### EXCERPTED PASSAGE
━━━━
For years I suffered from road rage.
Yeah, I admit it. Every time I got behind the wheel it was like Mr. Hyde took over.
(Get the f—- out of the way, you idiot! Oh, thanks for signaling, a-hole. How can people drive so slowly? It’s f’ing painful!)
I wanted SO badly to stop, but it seemed impossible.
One wrong move by a fellow driver could send me into a tailspin. I’d rehash the ‘incident’ over and over in my mind, often setting the tone for a day full of crappy internal complaints.
Rationally, it made no sense.
I knew these were mothers and fathers, grandparents and children of other people. I knew they were all human beings, many of whom I would probably really dig. But when I was in the car, they were the enemy.
(Can you relate? If not, um… boy is my face red.)
Anyway, I had read somewhere that being angry in traffic was acting out ‘historical anger’. That is, anger from your childhood, anger over unresolved issues in past relationships, anger over things you could no longer do anything about.
━━━━
### SOURCE EXCERPT
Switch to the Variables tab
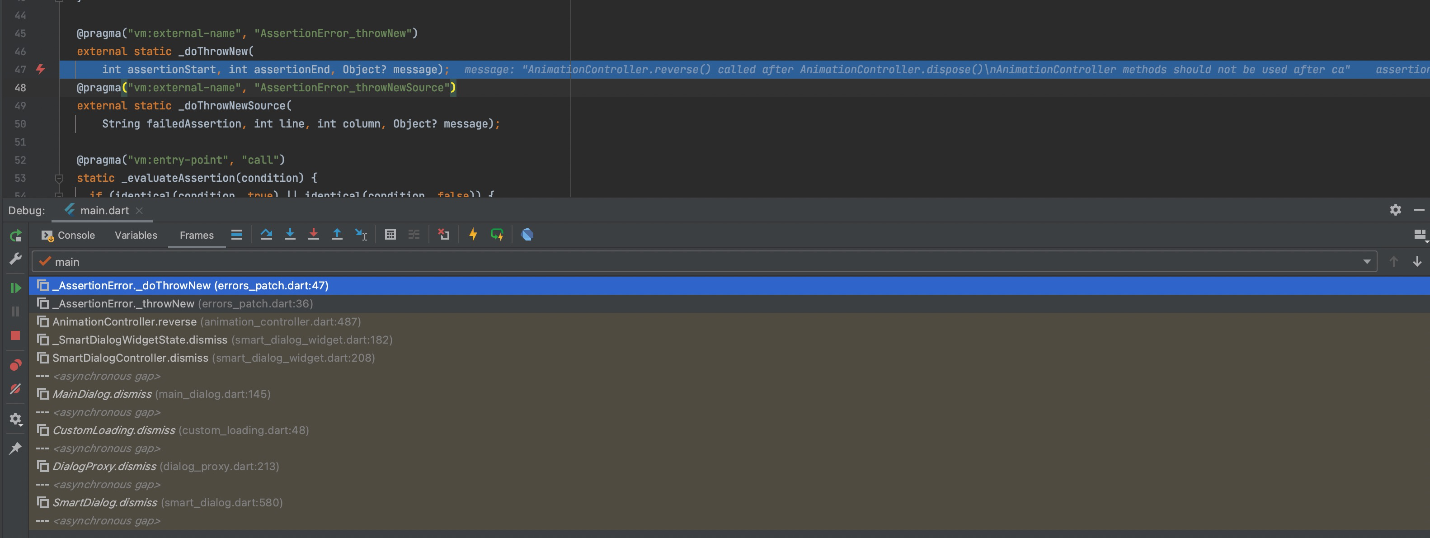 tap(135, 235)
━━━━
From the road rage essay, return the stretch from "Yeah, I admit" through "it seemed impossible." word for word.

### COMPLETED EXERCISE
Yeah, I admit it. Every time I got behind the wheel it was like Mr. Hyde took over.
(Get the f—- out of the way, you idiot! Oh, thanks for signaling, a-hole. How can people drive so slowly? It’s f’ing painful!)
I wanted SO badly to stop, but it seemed impossible.